*What you have to do*
Every line from the start of the data through the line containing "Gift Cards (155, 1859)" should be retyped exactly; the pictures should not.

Stored entries:

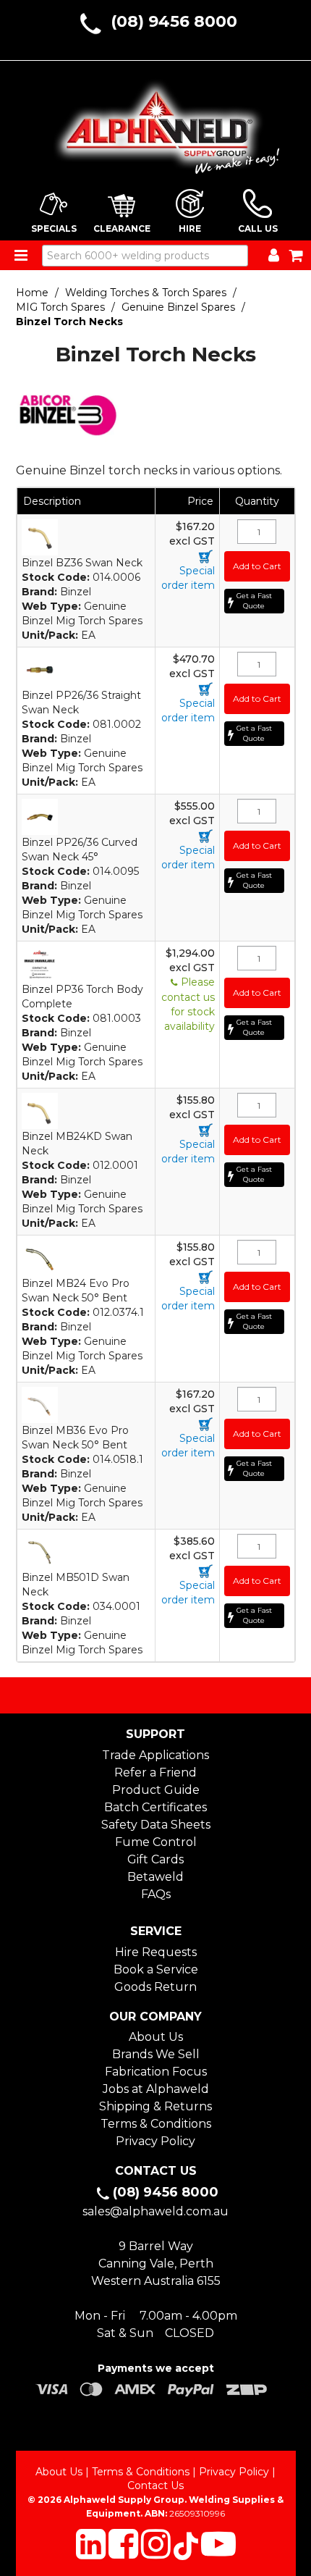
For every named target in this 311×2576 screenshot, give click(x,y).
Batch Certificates (155, 1807)
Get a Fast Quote (254, 601)
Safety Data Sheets (155, 1825)
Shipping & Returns (155, 2106)
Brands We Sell (156, 2054)
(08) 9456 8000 (174, 21)
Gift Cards (155, 1859)
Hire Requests (156, 1952)
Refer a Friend (155, 1772)
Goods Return (155, 1987)
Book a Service (156, 1969)
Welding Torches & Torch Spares (145, 292)
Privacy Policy (155, 2141)
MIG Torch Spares (60, 307)
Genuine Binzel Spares (178, 307)
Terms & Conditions (156, 2124)
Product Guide (156, 1790)
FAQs (156, 1894)
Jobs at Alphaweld (156, 2089)
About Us (156, 2037)
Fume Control (156, 1842)
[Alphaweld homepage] (155, 122)
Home (32, 292)
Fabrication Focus (156, 2071)
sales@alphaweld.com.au (155, 2211)
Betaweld (155, 1877)
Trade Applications (155, 1755)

*Written response*
For every named target in this 311×2576 screenshot, give click(x,y).
Batch Certificates (155, 1807)
Get a Fast Quote (254, 601)
Safety Data Sheets (155, 1825)
Shipping & Returns (155, 2106)
Brands We Sell (156, 2054)
(08) 9456 8000 (174, 21)
Gift Cards (155, 1859)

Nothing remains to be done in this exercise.